THE PROBLEM:
Below are the records; extract from them the line containing "Given: Reload the current page" to the line containing "Instruction: Open the NOUVEAUTÉS link", both lines included, exactly and with no pictures.

(Saved data entries)
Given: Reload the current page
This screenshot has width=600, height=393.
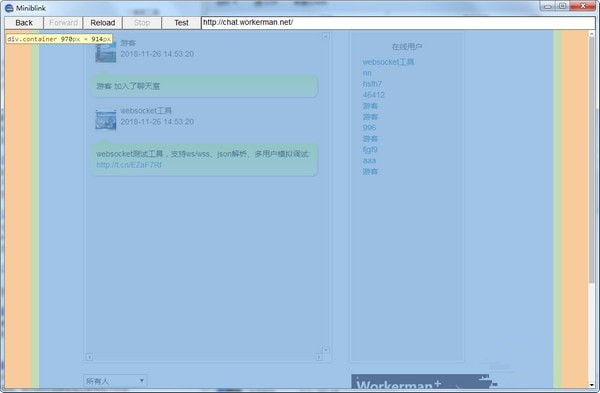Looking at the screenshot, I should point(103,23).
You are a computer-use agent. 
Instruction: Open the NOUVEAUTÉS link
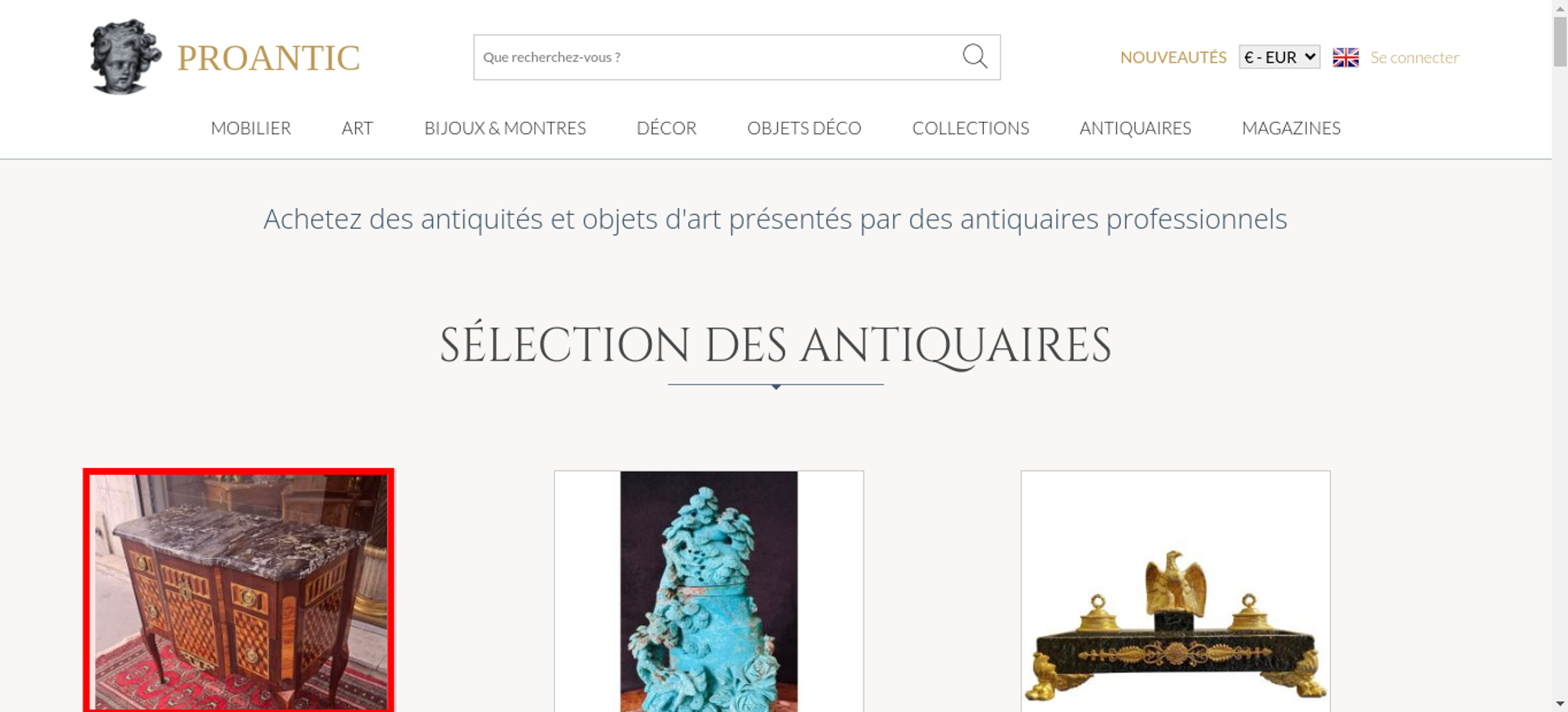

--

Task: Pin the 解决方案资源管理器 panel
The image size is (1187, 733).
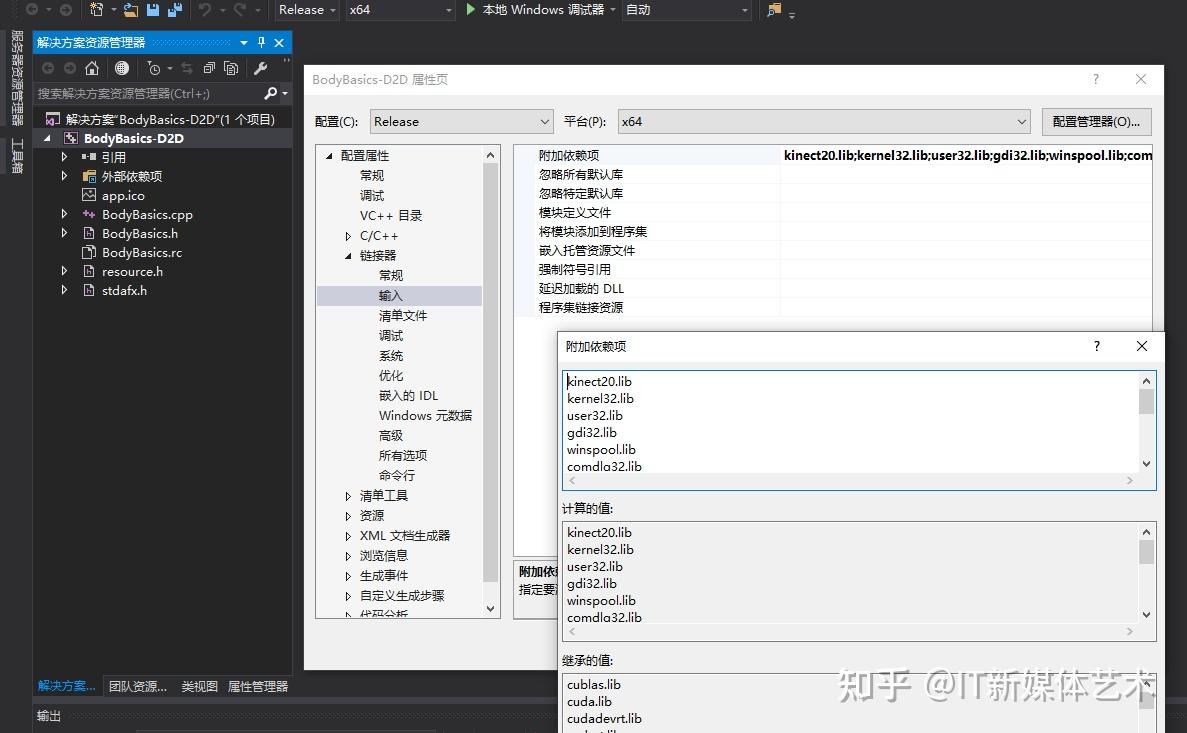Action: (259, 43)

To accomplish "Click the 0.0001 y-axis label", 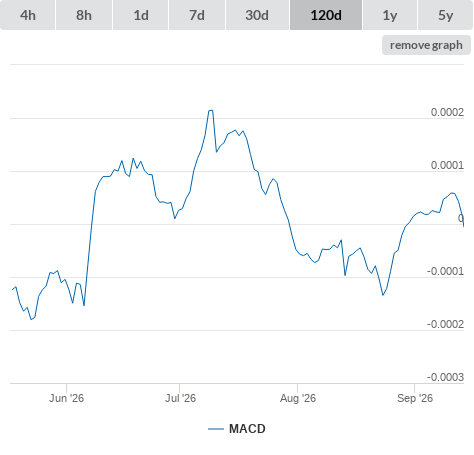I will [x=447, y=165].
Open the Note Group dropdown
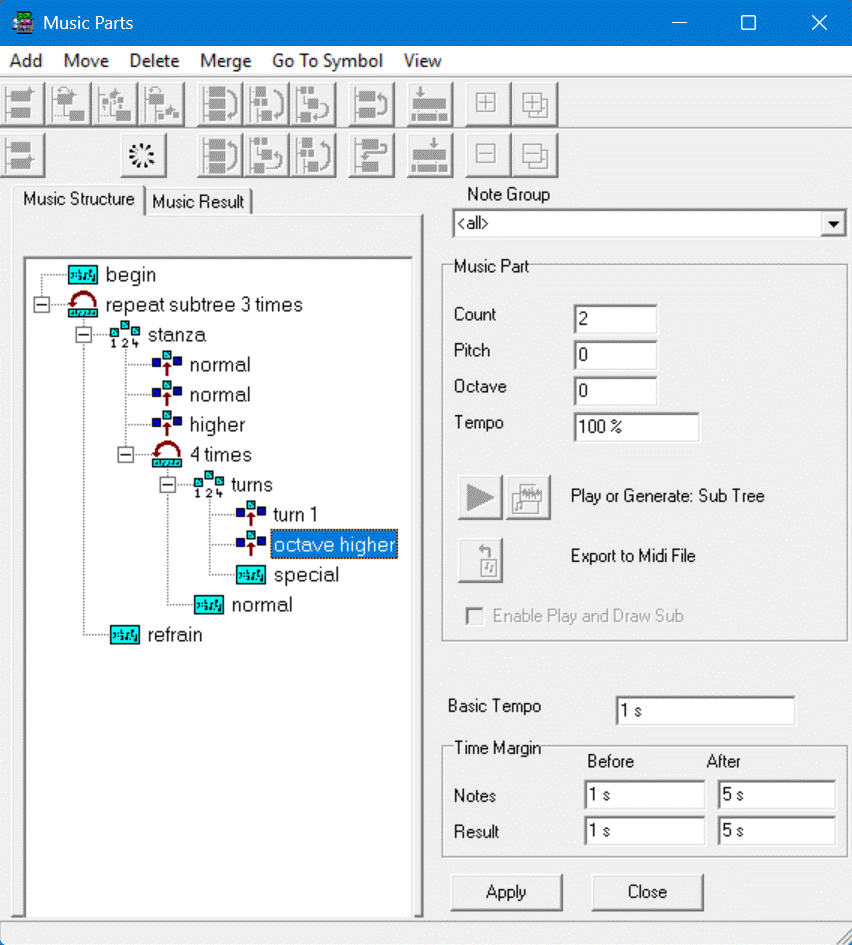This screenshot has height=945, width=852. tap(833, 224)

RESPONSE FOR THIS EXERCISE:
Given: Reload the current page
This screenshot has width=600, height=393.
Looking at the screenshot, I should point(103,23).
You are a computer-use agent. 
Instruction: Open the NOUVEAUTÉS link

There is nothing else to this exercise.